Pyroclastic Flows - 9/11’s ‘Smoking Gun’
When I first saw scenes of the towers collapsing, with clouds of smoke billowing through the streets of lower Manhattan, I knew that I had seen it before. But, I couldn't say where. Now, I know.
The US Geological Survey website provides us with a definition of a pyroclastic flow as a ground hugging avalanche of hot gas and debris. The rising gas chimney is clearly visible in this photo of the North Tower implosion, with pyroclastic flows between buildings. The cauliflower shape of the debris cloud is a telltale sign of pyroclastic flows generated by massive explosions, typical of volcanic eruptions and controlled demolitions.

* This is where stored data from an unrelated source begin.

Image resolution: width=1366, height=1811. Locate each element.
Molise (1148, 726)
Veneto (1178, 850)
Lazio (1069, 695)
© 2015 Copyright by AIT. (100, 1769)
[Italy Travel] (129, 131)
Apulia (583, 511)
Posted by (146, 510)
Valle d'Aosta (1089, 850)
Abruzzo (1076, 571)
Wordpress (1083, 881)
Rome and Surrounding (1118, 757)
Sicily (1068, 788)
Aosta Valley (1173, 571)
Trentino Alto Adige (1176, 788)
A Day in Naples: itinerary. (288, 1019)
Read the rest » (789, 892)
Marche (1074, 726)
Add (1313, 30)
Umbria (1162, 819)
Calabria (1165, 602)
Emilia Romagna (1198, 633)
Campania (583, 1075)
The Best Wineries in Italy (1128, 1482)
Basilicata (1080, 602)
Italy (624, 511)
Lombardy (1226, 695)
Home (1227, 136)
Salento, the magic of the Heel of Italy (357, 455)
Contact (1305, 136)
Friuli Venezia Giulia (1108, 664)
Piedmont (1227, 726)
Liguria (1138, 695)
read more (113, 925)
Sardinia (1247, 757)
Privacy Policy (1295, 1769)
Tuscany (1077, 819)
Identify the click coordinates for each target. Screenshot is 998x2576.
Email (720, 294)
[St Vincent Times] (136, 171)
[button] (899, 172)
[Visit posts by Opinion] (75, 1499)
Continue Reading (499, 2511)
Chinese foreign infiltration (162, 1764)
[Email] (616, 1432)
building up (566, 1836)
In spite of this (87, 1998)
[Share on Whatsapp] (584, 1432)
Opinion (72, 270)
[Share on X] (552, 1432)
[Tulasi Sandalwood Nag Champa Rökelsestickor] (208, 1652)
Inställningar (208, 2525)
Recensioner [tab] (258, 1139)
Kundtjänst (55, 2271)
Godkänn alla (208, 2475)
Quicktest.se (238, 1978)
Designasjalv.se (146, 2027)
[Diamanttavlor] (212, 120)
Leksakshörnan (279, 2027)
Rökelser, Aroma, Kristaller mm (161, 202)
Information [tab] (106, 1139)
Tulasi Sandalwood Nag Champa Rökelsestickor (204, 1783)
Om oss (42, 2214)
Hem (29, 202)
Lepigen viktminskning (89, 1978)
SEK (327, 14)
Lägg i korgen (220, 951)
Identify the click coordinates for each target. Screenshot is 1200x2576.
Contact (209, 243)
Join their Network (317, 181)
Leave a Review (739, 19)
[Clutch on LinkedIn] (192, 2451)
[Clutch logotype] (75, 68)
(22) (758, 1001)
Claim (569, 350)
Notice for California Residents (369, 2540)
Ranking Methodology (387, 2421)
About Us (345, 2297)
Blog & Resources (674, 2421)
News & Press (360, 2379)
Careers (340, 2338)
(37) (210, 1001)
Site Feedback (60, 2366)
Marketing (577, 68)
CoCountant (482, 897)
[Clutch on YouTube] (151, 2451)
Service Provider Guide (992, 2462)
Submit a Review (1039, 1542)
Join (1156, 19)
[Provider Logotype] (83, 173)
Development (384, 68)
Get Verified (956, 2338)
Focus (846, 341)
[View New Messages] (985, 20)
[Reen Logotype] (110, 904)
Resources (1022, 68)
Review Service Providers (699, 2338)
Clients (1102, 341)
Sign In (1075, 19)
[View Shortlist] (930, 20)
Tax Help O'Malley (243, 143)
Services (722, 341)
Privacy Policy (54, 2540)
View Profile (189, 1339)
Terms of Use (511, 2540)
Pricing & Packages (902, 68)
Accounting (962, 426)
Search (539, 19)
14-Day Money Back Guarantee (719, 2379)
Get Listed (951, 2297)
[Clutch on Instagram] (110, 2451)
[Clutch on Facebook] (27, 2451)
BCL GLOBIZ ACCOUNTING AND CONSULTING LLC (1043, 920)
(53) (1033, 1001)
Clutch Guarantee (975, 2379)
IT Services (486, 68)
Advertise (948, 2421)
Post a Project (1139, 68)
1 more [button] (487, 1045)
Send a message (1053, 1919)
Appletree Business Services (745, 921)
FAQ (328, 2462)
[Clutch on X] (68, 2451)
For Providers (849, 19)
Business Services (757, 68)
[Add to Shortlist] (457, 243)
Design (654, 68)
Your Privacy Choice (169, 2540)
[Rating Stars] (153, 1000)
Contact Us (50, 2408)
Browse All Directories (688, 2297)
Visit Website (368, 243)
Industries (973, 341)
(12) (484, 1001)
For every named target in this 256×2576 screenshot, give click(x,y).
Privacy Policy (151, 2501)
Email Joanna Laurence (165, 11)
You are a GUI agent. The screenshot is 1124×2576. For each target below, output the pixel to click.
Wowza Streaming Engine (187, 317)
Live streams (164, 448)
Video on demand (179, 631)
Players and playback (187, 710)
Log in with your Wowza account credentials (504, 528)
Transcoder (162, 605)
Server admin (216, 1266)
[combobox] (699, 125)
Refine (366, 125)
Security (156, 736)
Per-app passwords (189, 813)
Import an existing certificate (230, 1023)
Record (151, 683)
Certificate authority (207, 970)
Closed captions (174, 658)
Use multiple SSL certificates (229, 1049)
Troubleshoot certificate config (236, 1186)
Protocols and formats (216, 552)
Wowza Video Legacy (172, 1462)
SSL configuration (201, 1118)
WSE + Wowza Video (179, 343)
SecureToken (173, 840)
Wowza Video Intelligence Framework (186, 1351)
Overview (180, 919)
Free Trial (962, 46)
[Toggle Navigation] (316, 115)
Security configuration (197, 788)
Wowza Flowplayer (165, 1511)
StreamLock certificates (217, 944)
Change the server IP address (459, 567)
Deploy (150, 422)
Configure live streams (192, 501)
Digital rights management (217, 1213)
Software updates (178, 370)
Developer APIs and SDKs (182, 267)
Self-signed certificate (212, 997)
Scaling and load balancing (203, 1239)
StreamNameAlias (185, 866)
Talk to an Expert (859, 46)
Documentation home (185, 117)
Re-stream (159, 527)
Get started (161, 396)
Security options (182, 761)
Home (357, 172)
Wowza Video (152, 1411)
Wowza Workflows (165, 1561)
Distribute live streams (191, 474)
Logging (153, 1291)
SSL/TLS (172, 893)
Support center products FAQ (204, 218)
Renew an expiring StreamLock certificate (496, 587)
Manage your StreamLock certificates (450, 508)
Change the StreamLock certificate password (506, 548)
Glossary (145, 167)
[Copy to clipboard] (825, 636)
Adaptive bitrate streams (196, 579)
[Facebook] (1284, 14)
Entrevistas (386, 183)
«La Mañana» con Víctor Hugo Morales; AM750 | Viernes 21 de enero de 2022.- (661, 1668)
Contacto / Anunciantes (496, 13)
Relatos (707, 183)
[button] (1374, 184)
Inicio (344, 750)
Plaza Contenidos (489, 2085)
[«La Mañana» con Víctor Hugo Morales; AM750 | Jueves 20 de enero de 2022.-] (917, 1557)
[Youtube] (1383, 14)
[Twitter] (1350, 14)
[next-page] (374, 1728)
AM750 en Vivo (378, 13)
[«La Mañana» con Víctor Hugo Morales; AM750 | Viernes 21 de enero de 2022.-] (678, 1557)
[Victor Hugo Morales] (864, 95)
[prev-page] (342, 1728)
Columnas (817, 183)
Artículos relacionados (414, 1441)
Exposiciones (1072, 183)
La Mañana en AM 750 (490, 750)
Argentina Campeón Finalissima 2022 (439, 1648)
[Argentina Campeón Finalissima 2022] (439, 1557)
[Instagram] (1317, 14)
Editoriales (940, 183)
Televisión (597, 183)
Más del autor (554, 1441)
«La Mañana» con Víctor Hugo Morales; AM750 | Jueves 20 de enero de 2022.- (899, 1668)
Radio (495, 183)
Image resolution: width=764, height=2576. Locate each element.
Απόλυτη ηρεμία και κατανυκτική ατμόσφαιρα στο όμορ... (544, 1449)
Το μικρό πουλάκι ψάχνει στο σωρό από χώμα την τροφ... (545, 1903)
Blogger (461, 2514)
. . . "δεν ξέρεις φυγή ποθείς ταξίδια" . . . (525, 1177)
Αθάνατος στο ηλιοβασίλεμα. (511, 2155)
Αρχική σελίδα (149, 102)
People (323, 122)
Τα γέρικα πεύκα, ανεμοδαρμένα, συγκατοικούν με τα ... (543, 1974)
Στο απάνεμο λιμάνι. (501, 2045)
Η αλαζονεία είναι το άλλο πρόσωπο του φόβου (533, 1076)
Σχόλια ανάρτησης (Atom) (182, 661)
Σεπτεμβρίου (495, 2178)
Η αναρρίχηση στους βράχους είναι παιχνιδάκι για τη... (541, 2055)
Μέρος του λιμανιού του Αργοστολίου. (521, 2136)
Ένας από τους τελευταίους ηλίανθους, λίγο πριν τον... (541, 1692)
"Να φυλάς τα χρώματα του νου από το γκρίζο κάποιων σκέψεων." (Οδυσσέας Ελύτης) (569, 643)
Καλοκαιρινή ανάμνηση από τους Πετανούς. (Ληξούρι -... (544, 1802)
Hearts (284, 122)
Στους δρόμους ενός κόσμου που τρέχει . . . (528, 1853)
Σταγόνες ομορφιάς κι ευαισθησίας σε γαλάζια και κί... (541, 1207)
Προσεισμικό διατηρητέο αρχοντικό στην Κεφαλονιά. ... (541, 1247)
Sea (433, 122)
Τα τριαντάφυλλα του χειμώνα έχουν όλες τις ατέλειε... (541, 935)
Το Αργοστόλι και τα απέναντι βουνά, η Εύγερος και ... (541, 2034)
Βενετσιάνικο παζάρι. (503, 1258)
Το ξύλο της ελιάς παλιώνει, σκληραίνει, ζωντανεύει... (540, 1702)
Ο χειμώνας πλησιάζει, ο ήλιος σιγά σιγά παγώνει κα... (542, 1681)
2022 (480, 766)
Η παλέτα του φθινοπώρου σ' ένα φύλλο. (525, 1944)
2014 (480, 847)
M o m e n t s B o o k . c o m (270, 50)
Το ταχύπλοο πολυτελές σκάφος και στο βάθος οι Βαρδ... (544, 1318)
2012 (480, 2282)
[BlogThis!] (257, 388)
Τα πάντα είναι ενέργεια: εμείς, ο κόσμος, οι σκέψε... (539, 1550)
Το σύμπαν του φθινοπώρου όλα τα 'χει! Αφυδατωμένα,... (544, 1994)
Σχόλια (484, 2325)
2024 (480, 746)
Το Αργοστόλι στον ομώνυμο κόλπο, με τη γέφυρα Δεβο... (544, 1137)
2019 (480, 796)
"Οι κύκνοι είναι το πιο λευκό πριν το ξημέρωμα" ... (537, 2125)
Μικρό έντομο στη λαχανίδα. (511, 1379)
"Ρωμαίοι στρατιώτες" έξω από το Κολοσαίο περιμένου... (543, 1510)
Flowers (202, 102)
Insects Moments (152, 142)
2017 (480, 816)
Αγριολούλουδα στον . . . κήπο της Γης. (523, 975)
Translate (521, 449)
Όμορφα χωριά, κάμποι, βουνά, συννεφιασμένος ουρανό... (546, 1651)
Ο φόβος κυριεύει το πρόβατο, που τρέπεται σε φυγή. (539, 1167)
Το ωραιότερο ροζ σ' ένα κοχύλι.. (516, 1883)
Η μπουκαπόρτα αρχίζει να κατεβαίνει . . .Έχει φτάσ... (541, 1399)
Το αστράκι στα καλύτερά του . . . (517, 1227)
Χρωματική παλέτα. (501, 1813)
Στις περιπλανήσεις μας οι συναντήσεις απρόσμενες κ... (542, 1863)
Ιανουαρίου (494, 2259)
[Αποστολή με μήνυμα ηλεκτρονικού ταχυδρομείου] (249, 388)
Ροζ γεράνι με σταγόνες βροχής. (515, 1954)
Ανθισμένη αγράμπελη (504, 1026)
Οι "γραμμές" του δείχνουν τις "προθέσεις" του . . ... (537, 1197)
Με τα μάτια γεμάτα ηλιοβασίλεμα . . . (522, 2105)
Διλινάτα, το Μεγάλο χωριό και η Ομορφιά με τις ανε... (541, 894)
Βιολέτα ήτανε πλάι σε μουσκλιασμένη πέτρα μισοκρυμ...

A pyroclastic surge can even flow over water as hot gases carry dust created by explosive energy. Here, the South Tower implosion creates a pyroclastic surge, moving out over the Hudson river.
Once again, our definition of a pyroclastic flow: hot gases carrying dust and debris flow along the ground with a fluid motion. It requires explosive energy to generate the necessary heat, dust, and debris. Turbulence and fluidization of debris are characteristic.
Seeing this footage of pyroclastic flows from volcanic eruptions juxtaposed alongside those that erupted from the collapsing towers will make your jaw drop - it did mine. This is - literally - 9/11's smoking gun.